== Dataset
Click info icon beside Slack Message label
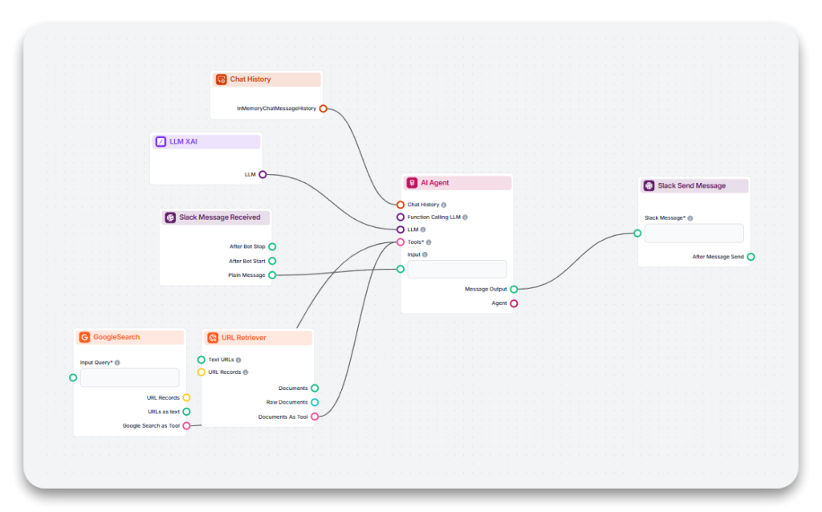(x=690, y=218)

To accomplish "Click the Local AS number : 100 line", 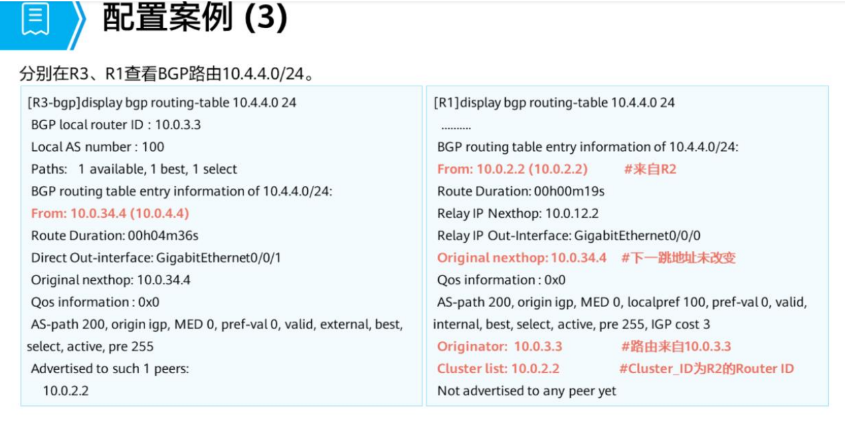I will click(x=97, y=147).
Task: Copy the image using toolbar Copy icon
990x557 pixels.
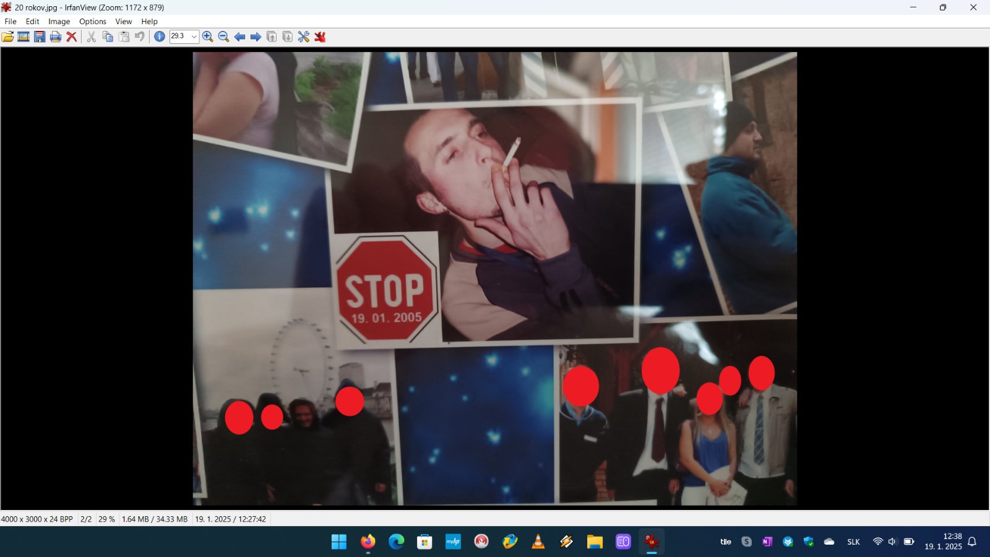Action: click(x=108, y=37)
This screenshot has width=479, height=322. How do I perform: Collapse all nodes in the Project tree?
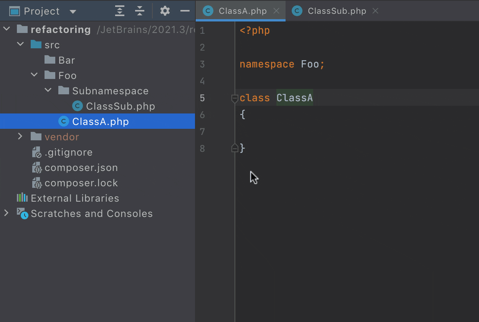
====
*About this exercise*
Exactly the lines from the one containing "990x557 pixels." through the last line of the data above should be output, both ends included, with every picture left out.

*The completed task*
990x557 pixels.
Action: click(x=108, y=37)
This screenshot has width=479, height=322. How do I perform: Collapse all nodes in the Project tree?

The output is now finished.